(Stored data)

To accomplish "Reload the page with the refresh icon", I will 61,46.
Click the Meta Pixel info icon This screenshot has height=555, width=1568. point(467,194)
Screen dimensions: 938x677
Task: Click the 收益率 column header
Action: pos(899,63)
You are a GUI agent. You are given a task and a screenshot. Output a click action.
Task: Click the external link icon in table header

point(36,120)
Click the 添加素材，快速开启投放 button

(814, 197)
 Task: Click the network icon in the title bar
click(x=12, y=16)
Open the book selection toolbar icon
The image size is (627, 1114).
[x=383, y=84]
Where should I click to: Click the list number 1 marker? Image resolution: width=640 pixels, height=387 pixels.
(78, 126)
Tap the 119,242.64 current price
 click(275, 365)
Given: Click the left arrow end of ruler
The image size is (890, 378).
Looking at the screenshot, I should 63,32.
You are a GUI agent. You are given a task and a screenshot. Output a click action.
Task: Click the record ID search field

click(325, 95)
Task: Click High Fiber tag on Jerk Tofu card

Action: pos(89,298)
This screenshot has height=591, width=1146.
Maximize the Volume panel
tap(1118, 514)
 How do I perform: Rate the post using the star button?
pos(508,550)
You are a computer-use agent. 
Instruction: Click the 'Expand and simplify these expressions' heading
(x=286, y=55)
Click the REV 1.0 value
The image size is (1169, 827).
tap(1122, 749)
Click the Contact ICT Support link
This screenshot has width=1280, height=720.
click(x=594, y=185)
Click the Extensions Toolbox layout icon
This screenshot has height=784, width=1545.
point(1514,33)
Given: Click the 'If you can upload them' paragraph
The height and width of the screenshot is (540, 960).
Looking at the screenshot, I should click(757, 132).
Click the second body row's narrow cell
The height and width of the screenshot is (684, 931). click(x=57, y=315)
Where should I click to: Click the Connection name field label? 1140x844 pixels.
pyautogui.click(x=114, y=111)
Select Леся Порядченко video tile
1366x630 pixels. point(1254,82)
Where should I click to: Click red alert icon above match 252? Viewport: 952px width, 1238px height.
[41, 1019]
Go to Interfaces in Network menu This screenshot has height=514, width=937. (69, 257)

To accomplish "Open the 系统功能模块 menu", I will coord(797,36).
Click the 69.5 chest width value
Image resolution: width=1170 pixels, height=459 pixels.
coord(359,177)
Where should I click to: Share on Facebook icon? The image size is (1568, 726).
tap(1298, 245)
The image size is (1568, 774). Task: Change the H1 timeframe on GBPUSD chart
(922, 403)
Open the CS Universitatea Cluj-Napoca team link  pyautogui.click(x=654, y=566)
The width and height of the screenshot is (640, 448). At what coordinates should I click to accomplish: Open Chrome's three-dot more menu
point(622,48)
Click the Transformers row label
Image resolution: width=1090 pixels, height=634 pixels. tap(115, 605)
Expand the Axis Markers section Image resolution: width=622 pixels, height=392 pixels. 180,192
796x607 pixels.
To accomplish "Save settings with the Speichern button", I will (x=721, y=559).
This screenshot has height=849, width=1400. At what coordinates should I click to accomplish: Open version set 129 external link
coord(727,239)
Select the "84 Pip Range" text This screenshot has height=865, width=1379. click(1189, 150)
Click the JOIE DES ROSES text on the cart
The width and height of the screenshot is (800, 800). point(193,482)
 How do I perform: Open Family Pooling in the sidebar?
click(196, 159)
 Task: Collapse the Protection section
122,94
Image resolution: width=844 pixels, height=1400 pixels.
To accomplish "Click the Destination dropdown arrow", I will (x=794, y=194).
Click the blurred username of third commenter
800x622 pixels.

**Directions:**
Copy the data above in its entirety, exactly as given.

**Reply:**
To accomplish "Reload the page with the refresh icon", I will 61,46.
Click the Meta Pixel info icon This screenshot has height=555, width=1568. point(467,194)
Screen dimensions: 938x677
Task: Click the 收益率 column header
Action: pos(899,63)
You are a GUI agent. You are given a task and a screenshot. Output a click action.
Task: Click the external link icon in table header

point(36,120)
Click the 添加素材，快速开启投放 button

(814, 197)
 Task: Click the network icon in the title bar
click(x=12, y=16)
Open the book selection toolbar icon
The image size is (627, 1114).
[x=383, y=84]
Where should I click to: Click the list number 1 marker? Image resolution: width=640 pixels, height=387 pixels.
(78, 126)
Tap the 119,242.64 current price
 click(275, 365)
Given: Click the left arrow end of ruler
The image size is (890, 378).
Looking at the screenshot, I should 63,32.
You are a GUI agent. You are given a task and a screenshot. Output a click action.
Task: Click the record ID search field

click(325, 95)
Task: Click High Fiber tag on Jerk Tofu card

Action: pos(89,298)
This screenshot has height=591, width=1146.
Maximize the Volume panel
tap(1118, 514)
 How do I perform: Rate the post using the star button?
pos(508,550)
You are a computer-use agent. 
Instruction: Click the 'Expand and simplify these expressions' heading
(x=286, y=55)
Click the REV 1.0 value
The image size is (1169, 827).
tap(1122, 749)
Click the Contact ICT Support link
This screenshot has width=1280, height=720.
click(x=594, y=185)
Click the Extensions Toolbox layout icon
This screenshot has height=784, width=1545.
point(1514,33)
Given: Click the 'If you can upload them' paragraph
The height and width of the screenshot is (540, 960).
Looking at the screenshot, I should click(757, 132).
Click the second body row's narrow cell
The height and width of the screenshot is (684, 931). click(x=57, y=315)
Where should I click to: Click the Connection name field label? 1140x844 pixels.
pyautogui.click(x=114, y=111)
Select Леся Порядченко video tile
1366x630 pixels. point(1254,82)
Where should I click to: Click red alert icon above match 252? Viewport: 952px width, 1238px height.
[41, 1019]
Go to Interfaces in Network menu This screenshot has height=514, width=937. (69, 257)

To accomplish "Open the 系统功能模块 menu", I will coord(797,36).
Click the 69.5 chest width value
Image resolution: width=1170 pixels, height=459 pixels.
coord(359,177)
Where should I click to: Share on Facebook icon? The image size is (1568, 726).
tap(1298, 245)
The image size is (1568, 774). Task: Change the H1 timeframe on GBPUSD chart
(922, 403)
Open the CS Universitatea Cluj-Napoca team link  pyautogui.click(x=654, y=566)
The width and height of the screenshot is (640, 448). At what coordinates should I click to accomplish: Open Chrome's three-dot more menu
point(622,48)
Click the Transformers row label
Image resolution: width=1090 pixels, height=634 pixels. tap(115, 605)
Expand the Axis Markers section Image resolution: width=622 pixels, height=392 pixels. 180,192
796x607 pixels.
To accomplish "Save settings with the Speichern button", I will (x=721, y=559).
This screenshot has height=849, width=1400. At what coordinates should I click to accomplish: Open version set 129 external link
coord(727,239)
Select the "84 Pip Range" text This screenshot has height=865, width=1379. click(1189, 150)
Click the JOIE DES ROSES text on the cart
The width and height of the screenshot is (800, 800). point(193,482)
 How do I perform: Open Family Pooling in the sidebar?
click(196, 159)
 Task: Collapse the Protection section
122,94
Image resolution: width=844 pixels, height=1400 pixels.
To accomplish "Click the Destination dropdown arrow", I will (x=794, y=194).
Click the blurred username of third commenter
800x622 pixels.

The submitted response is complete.